Instructions for the task: Wherever the line that contains "Instruction: Click the" falls, repeat it and the lines after it exactly until the records end, without any pictures.

Dataset extract:
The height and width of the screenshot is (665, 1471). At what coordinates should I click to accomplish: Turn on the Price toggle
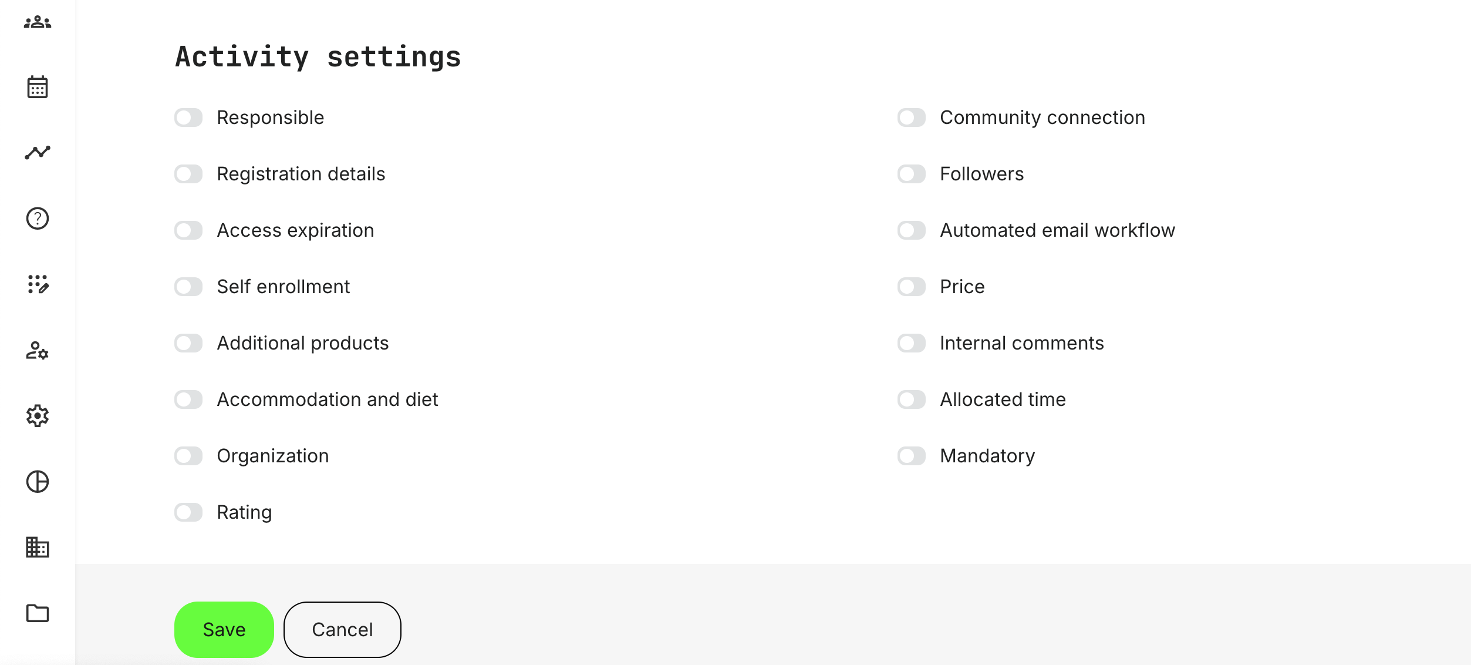(x=912, y=287)
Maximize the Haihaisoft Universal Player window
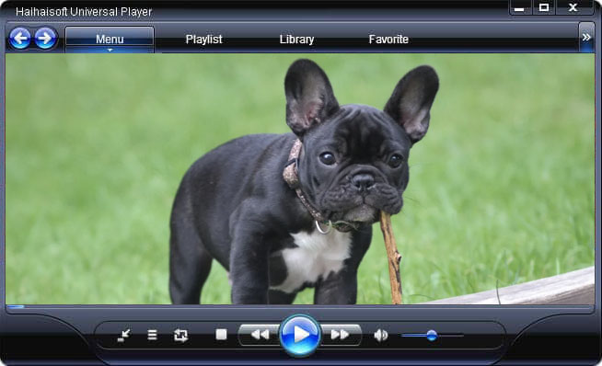This screenshot has width=602, height=366. (544, 7)
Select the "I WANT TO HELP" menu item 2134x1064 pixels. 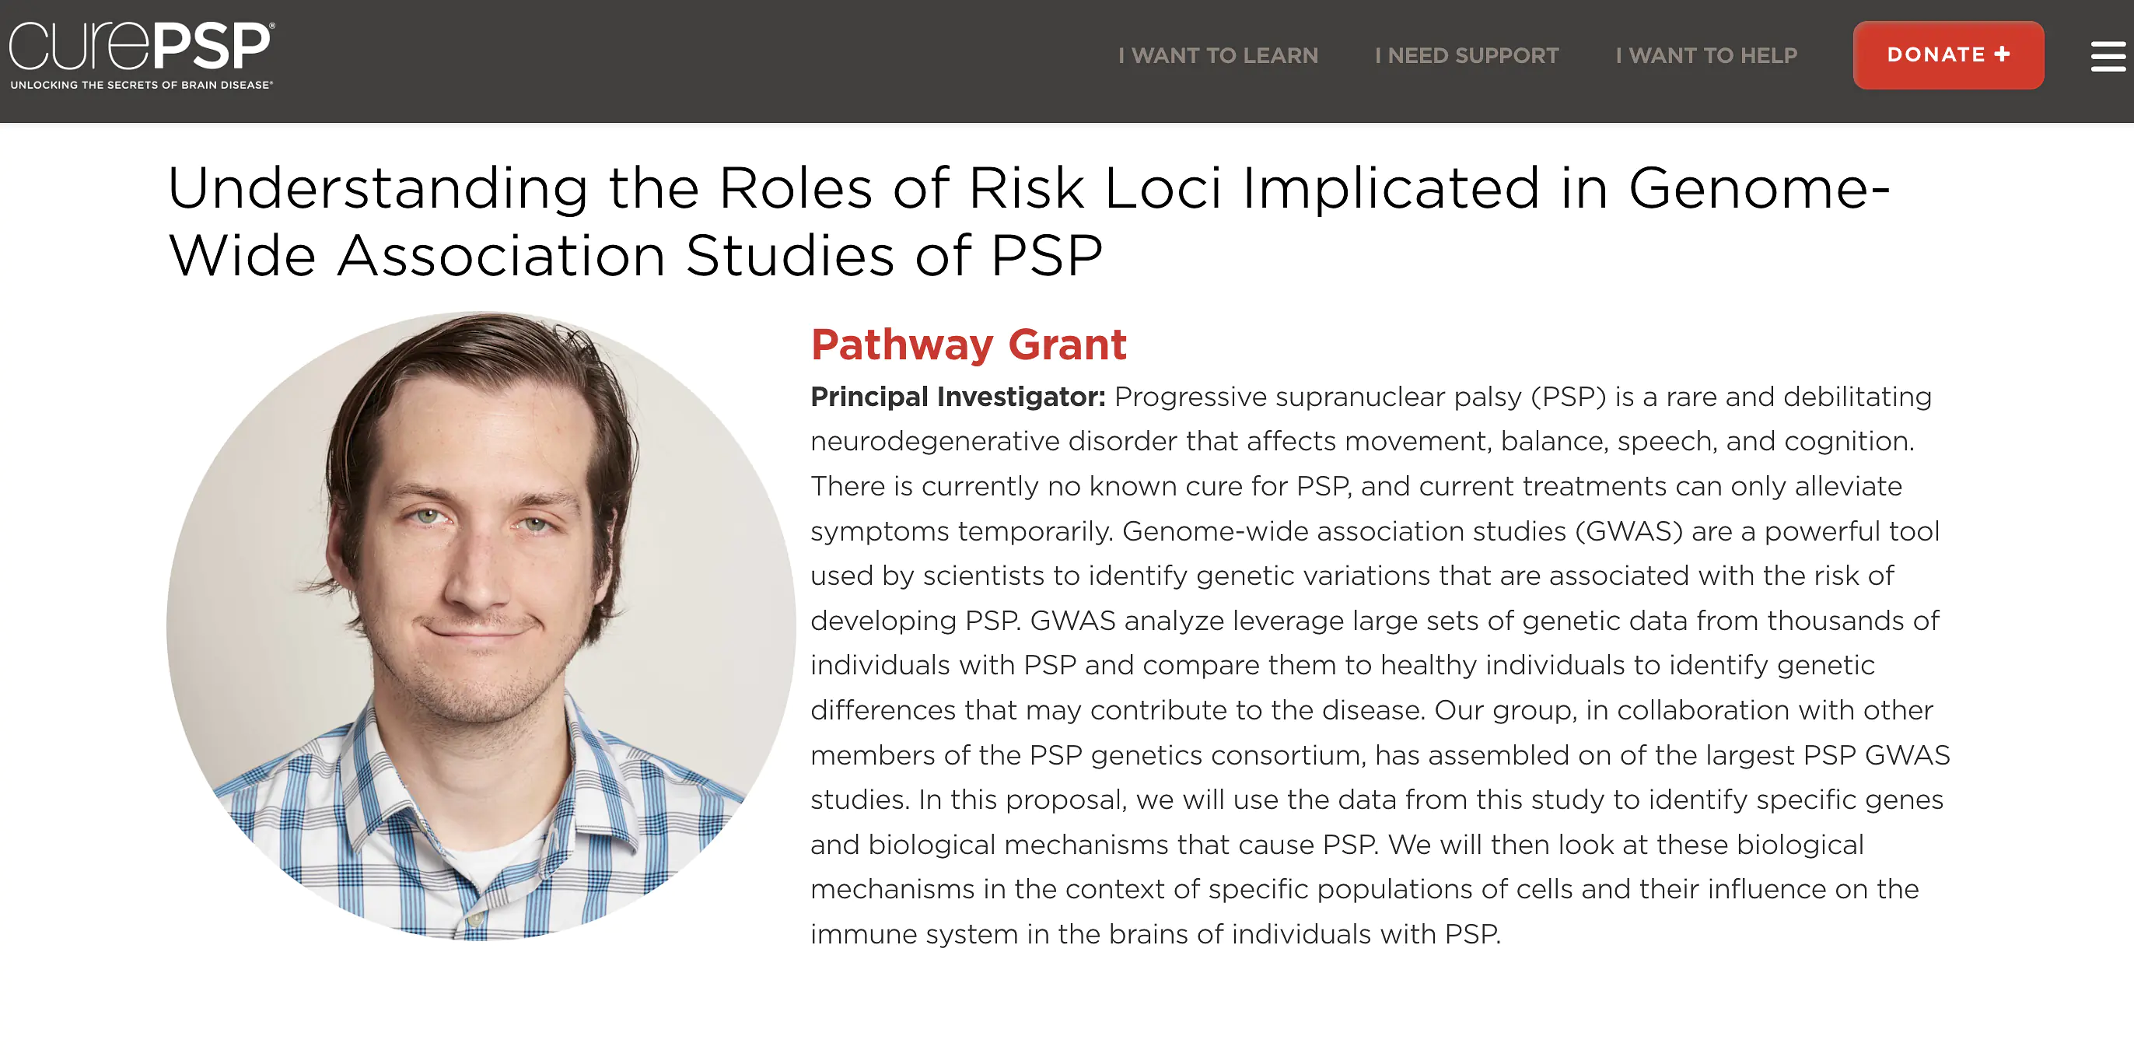(1706, 56)
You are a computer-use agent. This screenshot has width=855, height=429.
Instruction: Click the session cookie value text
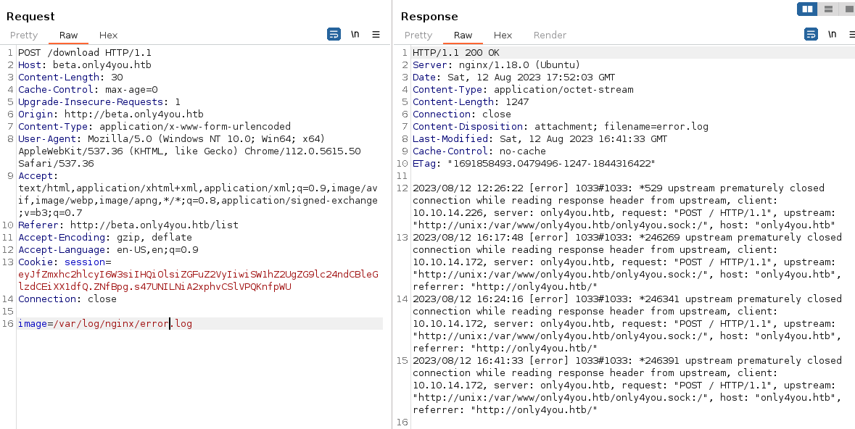(x=197, y=275)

Answer section:
Instruction: Click the session cookie value text
(x=197, y=275)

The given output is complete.